:: Passage ::

Let $\displaystyle Y_1, \ Y_2, \ \dotso,\ Y_n$ denote a random sample from the prob. density function:

$\displaystyle f(y|\theta) = \left\{ \begin{array}{rcl}

e^{-(y-\theta)} & \mbox{for} & y \geq \theta \\

0 & \mbox{for} & \mbox{other}

\end{array}\right.$

show that $\displaystyle Y_{(1)} =\min(Y_1, \ Y_2, \ \dotso,\ Y_n)$ is sufficient for $\displaystyle \theta$

I asked my prof, and all he told me is that in order for our definition of sufficiency to be valid in this case we simply need to considering the smallest y, where it should be greater then some fixed $\displaystyle \theta$. If I look at what the book says and go according to

http://www.mathhelpforum.com/math-he...-question.html I get something a little closer to what's in the book. Therefore what I get is

$\displaystyle F(y) = \int_{\theta}^u e^{-(y-\theta)} \ dy = 1-e^{\theta-u} $

so the density function for a minimum stat is $\displaystyle n[1-F(y)]^{n-1} \cdot f(y) = n[1-(1-e^{\theta-u})]^{n-1} \cdot e^{-(u-\theta)} $

$\displaystyle =n[e^{\theta-u}]^{n-1} \cdot e^{\theta-u} = n[e^{\theta-u}]^n$

following the same method as in the link I get:

$\displaystyle L(y_1, \ y_2, \ \dotso, \ y_n|\theta) = f(y_1, \ y_2, \ \dotso, \ y_n|\theta) = f(y_1|\theta) \cdot f(y_2|\theta) \cdot \dotso \cdot f(y_n|\theta)$

$\displaystyle =\prod_{i=1}^k n[e^{\theta-u_i}]^n$

$\displaystyle =n[e^{\theta-u_1}]^n \times n[e^{\theta-u_2}]^n \times \ \dotso \times n[e^{\theta-u_k}]^n$

$\displaystyle =n^k \cdot \exp \bigg{[} \sum_{i=1}^k (\theta -u_i)^n \bigg{]}$

factorizing it out would give

$\displaystyle g(\min (Y_1, \ Y_2, \ \dotso,\ Y_n)|\theta) = \exp \bigg{[} \sum_{i=1}^k (\theta -u_i)^n \bigg{]} \ \mbox{and} \ \ h(y_1,\ y_2,\ \dotso, \ y_n) = n^k$

I'm not quite sure that this is correct.

:::
:: Recorded information ::

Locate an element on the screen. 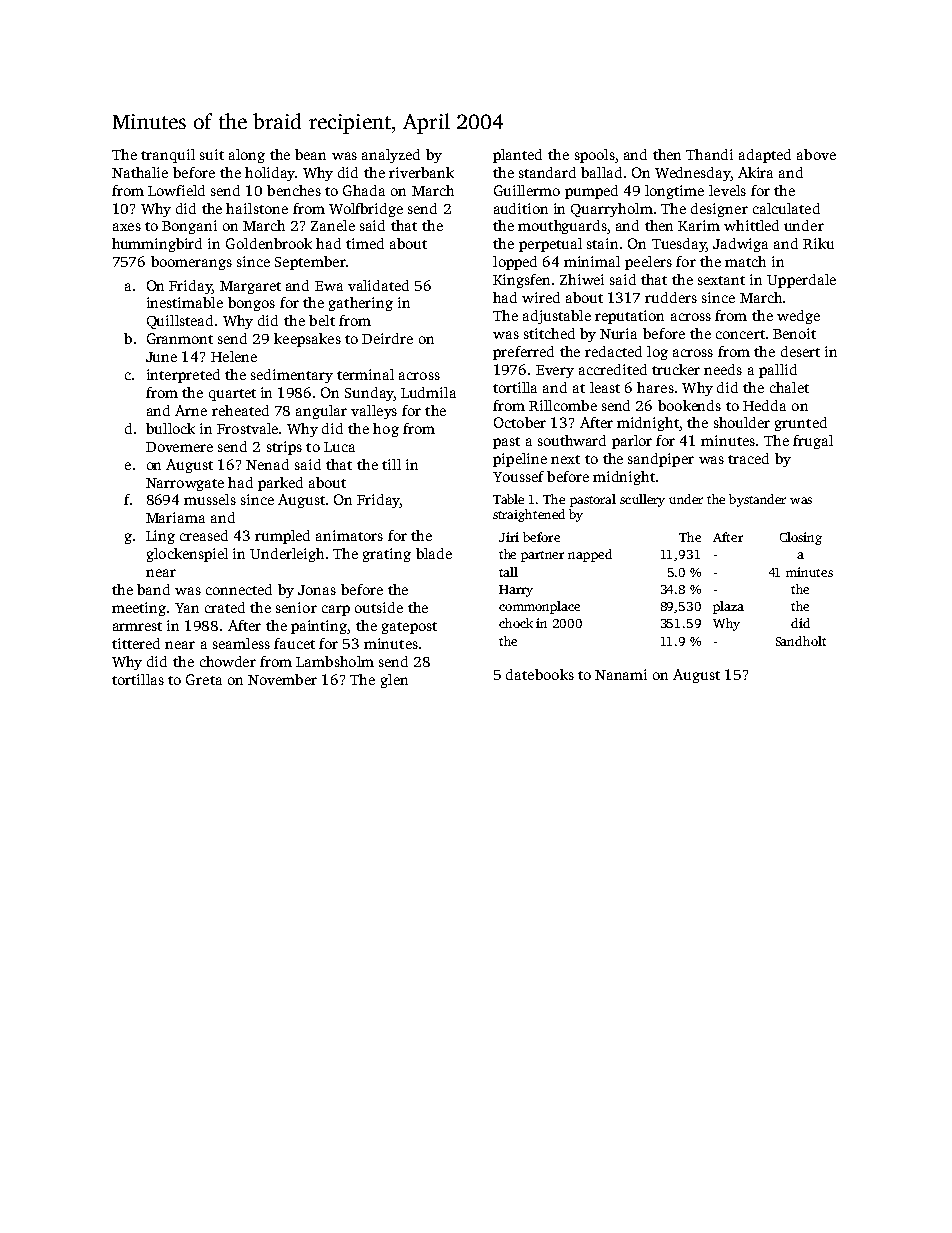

:::

* _Work to complete_: In the post about showing the minimum is sufficient for theta, write out again the stretch from "factorizing it out" through "this is correct.", using "factoring" in place of "factorizing".

* _The completed task_:
factoring it out would give

$\displaystyle g(\min (Y_1, \ Y_2, \ \dotso,\ Y_n)|\theta) = \exp \bigg{[} \sum_{i=1}^k (\theta -u_i)^n \bigg{]} \ \mbox{and} \ \ h(y_1,\ y_2,\ \dotso, \ y_n) = n^k$

I'm not quite sure that this is correct.